Blackmore v Honick Properties Limited  NZEmpC 152
In November 2011 the Employment Court offered some further guidance on what employers must do in order to engage an employee in a lawful trial period. The Employment Court decision found that Mr Blackmore was not barred from bringing a personal grievance for unjustified dismissal against his former employer, despite an apparent trial period provision in his signed individual employment agreement.
Mr Blackmore was offered a position in a letter on 5 October 2010 which made no reference to the 90 day trial period, and after some thought Mr Blackmore accepted the position by email on 10 October 2010. Mr Blackmore began work on 15 November 2010 at 7 am and signed an Individual Employment Agreement shortly after commencing work. Mr Blackmore signed the employment agreement, acknowledging that he had the opportunity to take independent advice, however this was never the case. In late January 2011 Mr Blackmore's employment was terminated pursuant to the trial period.

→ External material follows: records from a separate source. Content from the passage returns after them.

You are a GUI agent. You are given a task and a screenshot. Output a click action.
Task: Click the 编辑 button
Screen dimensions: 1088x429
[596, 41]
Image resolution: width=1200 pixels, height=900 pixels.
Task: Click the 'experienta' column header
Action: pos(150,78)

The Court held that that when Mr Blackmore signed his employment agreement he was actually an existing employee of Honick. Mr Blackmore became an employee on acceptance of Honick's offer as a "person intending to work", or alternatively at the very latest when he began work at 7.00 a.m Monday 15 November. As trial periods are only available for new employees and not existing ones, Mr Blackmore was not barred from bringing a personal grievance.
This decision is a salient remainder to all employers of the need to take care when implementing and relying on trial periods.
Trial periods in employment agreements must be provided to prospective employees at the same time and as part of the making of an offer of employment. To ensure a robust process make acceptance of the offer and commencement of employment conditional upon the employee signing the proposed employment agreement that contains the trial period. The prospective employee must be given a reasonable opportunity to seek advice about the terms of the offer of employment otherwise they could challenge the validity of the trial period. It is important to ensure the trial period clause expressly states that the trial period commences on the employee’s first day of employment.
We recommend that employers contact us for specific advice when considering whether to implement trial periods.
Care should also be exercised in any dismissal situation, regardless of the existence of a trial period.